Bien entendu, la réforme prévoit également un allégement fiscal pour les ménages, mais, en favorisant les plus aisés, l’impact en termes de demande risque d’être modeste. Comme on l’a observé à travers la politique de QE, les effets de richesse n’ont qu’un impact modeste sur la demande.

Il y a ainsi un véritable risque que la réforme fiscale ne livre pas tous les résultats attendus en termes de croissance économique, ce qui entraînerait une dégradation des finances publiques américaines, tellement redoutée par plusieurs Républicains. En effet, le marché des taux obligataires, à la fois par le niveau faible de taux longs et par l’aplatissement de la courbe, suggère que les investisseurs n’ont pas beaucoup confiance dans les mesures prévues.
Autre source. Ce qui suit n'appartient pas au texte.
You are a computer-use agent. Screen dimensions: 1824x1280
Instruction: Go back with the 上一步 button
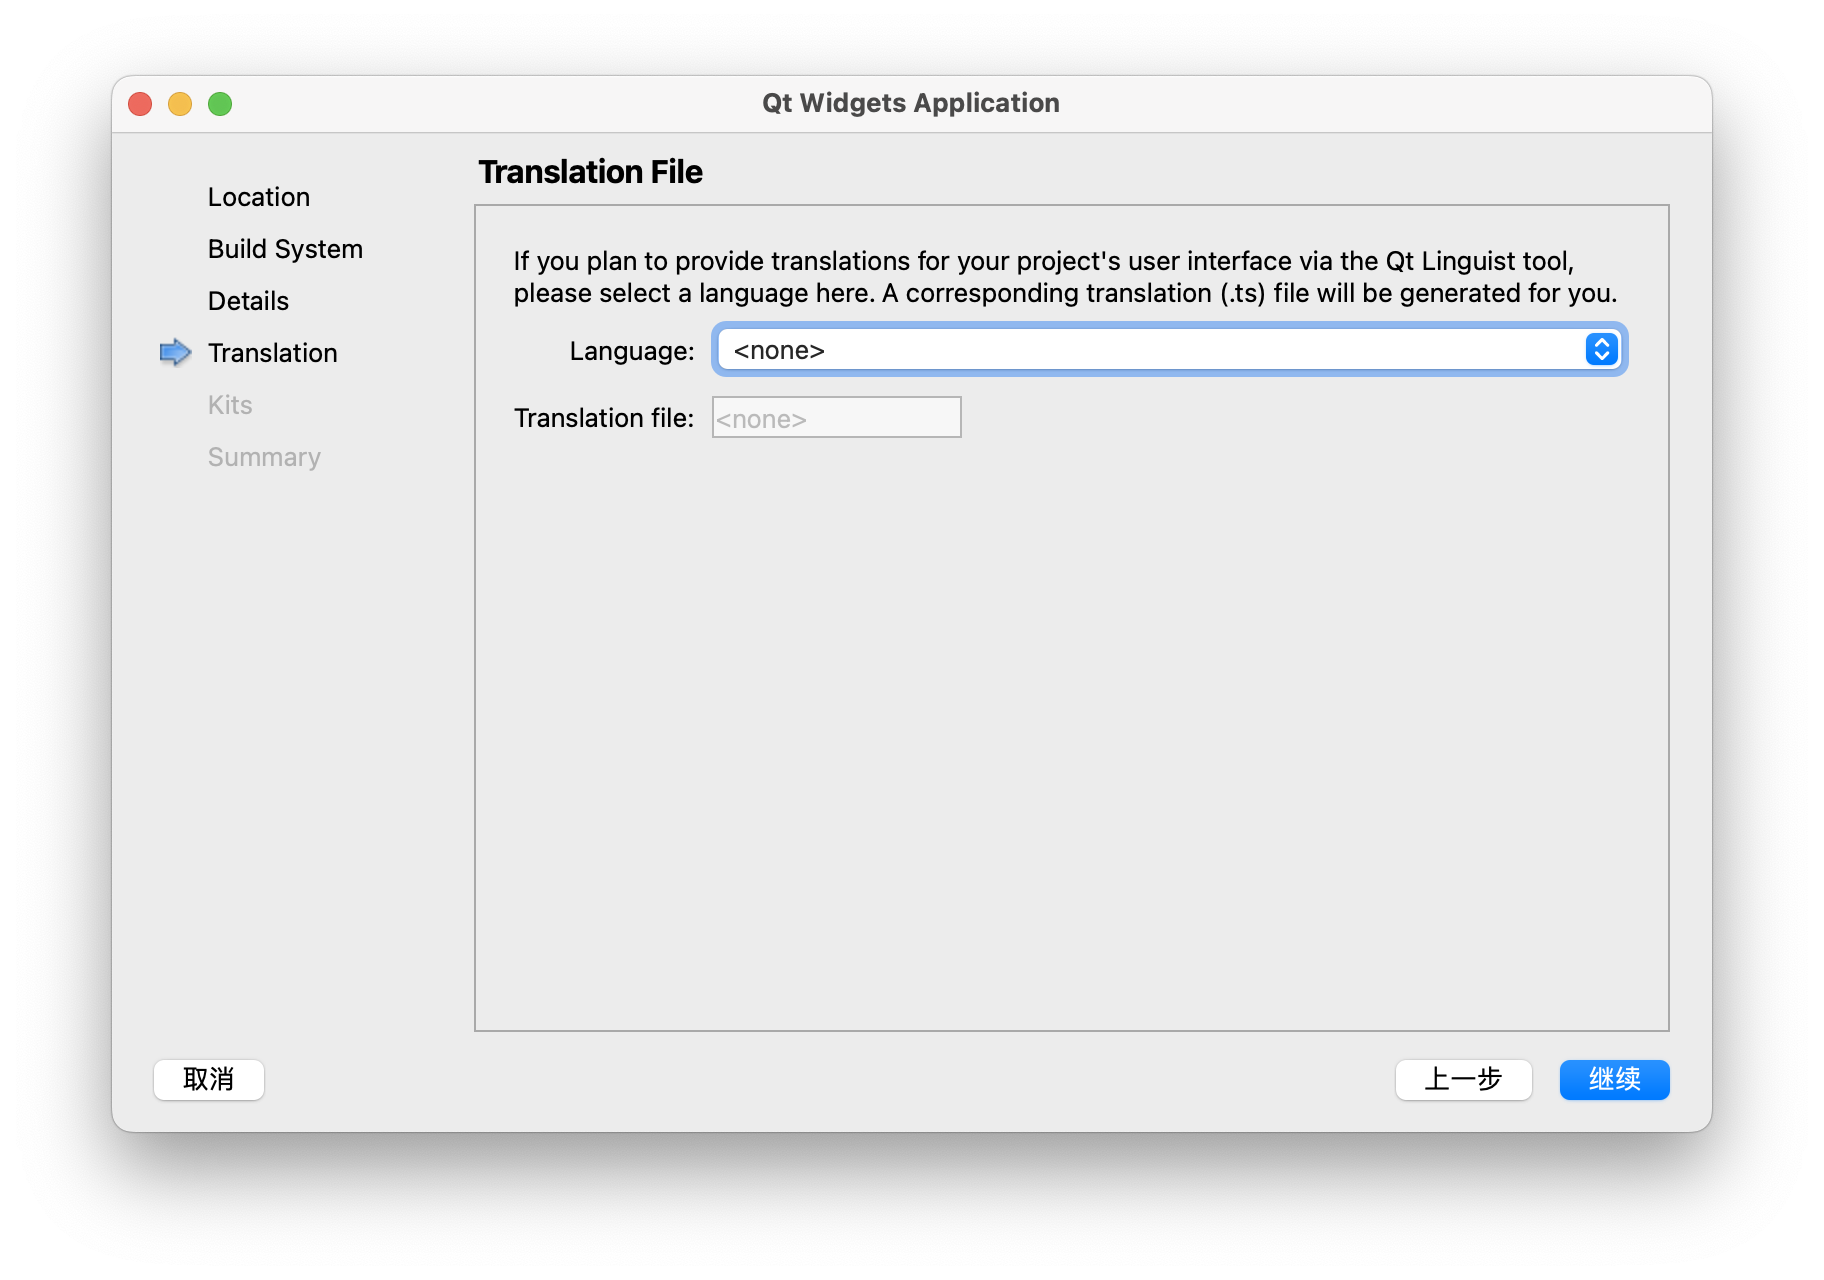coord(1463,1080)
Hors des Etats-Unis, et notamment en Europe et en Chine, la réforme fiscale américaine est suivie avec une grande vigilance dans le souci qu’elle respecte les règles fiscales internationales. La double taxation des entreprises américaines avec des sociétés filles implantées à l’étranger est aujourd’hui la principale inquiétude. Dans l’hypothèse où les autres pays réagissent avec des «contre-mesures» aux mesures américaines, jugées potentiellement déloyales, le commerce mondial risque d’en souffrir.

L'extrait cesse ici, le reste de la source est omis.